### GIVEN DATA

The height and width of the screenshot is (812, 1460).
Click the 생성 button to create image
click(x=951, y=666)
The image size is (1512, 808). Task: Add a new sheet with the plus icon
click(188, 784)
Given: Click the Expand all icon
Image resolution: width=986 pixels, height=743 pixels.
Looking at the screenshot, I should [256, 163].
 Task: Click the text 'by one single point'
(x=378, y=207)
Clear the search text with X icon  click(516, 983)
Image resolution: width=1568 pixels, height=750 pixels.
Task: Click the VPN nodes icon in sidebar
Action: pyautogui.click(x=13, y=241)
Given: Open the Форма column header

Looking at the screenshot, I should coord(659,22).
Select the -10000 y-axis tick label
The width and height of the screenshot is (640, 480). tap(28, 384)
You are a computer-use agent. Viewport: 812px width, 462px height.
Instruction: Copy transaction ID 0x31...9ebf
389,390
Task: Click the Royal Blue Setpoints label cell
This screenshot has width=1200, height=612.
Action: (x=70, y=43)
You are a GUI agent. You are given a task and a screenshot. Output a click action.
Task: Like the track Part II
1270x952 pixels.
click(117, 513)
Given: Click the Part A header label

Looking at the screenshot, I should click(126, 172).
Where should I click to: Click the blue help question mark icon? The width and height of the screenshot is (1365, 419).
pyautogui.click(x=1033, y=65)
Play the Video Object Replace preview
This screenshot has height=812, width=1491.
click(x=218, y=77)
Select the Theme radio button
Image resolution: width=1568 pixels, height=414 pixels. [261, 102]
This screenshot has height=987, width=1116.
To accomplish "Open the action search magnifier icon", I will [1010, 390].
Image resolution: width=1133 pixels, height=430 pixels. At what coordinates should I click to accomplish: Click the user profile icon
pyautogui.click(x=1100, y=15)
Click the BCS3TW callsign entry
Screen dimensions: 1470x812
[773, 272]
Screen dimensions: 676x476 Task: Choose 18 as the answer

### TASK REQUIREMENTS
Rewrite the data above, changing every "Given:" to "Goal:" and leaving everything else as it is.

### FINAL RESULT
The height and width of the screenshot is (812, 1460).
Click the 생성 button to create image
click(x=951, y=666)
The image size is (1512, 808). Task: Add a new sheet with the plus icon
click(188, 784)
Goal: Click the Expand all icon
Image resolution: width=986 pixels, height=743 pixels.
Looking at the screenshot, I should [256, 163].
 Task: Click the text 'by one single point'
(x=378, y=207)
Clear the search text with X icon  click(516, 983)
Image resolution: width=1568 pixels, height=750 pixels.
Task: Click the VPN nodes icon in sidebar
Action: pyautogui.click(x=13, y=241)
Goal: Open the Форма column header

Looking at the screenshot, I should coord(659,22).
Select the -10000 y-axis tick label
The width and height of the screenshot is (640, 480). tap(28, 384)
You are a computer-use agent. Viewport: 812px width, 462px height.
Instruction: Copy transaction ID 0x31...9ebf
389,390
Task: Click the Royal Blue Setpoints label cell
This screenshot has width=1200, height=612.
Action: (x=70, y=43)
You are a GUI agent. You are given a task and a screenshot. Output a click action.
Task: Like the track Part II
1270x952 pixels.
click(117, 513)
Goal: Click the Part A header label

Looking at the screenshot, I should click(126, 172).
Where should I click to: Click the blue help question mark icon? The width and height of the screenshot is (1365, 419).
pyautogui.click(x=1033, y=65)
Play the Video Object Replace preview
This screenshot has height=812, width=1491.
click(x=218, y=77)
Select the Theme radio button
Image resolution: width=1568 pixels, height=414 pixels. [261, 102]
This screenshot has height=987, width=1116.
To accomplish "Open the action search magnifier icon", I will [1010, 390].
Image resolution: width=1133 pixels, height=430 pixels. At what coordinates should I click to accomplish: Click the user profile icon
pyautogui.click(x=1100, y=15)
Click the BCS3TW callsign entry
Screen dimensions: 1470x812
[773, 272]
Screen dimensions: 676x476 Task: Choose 18 as the answer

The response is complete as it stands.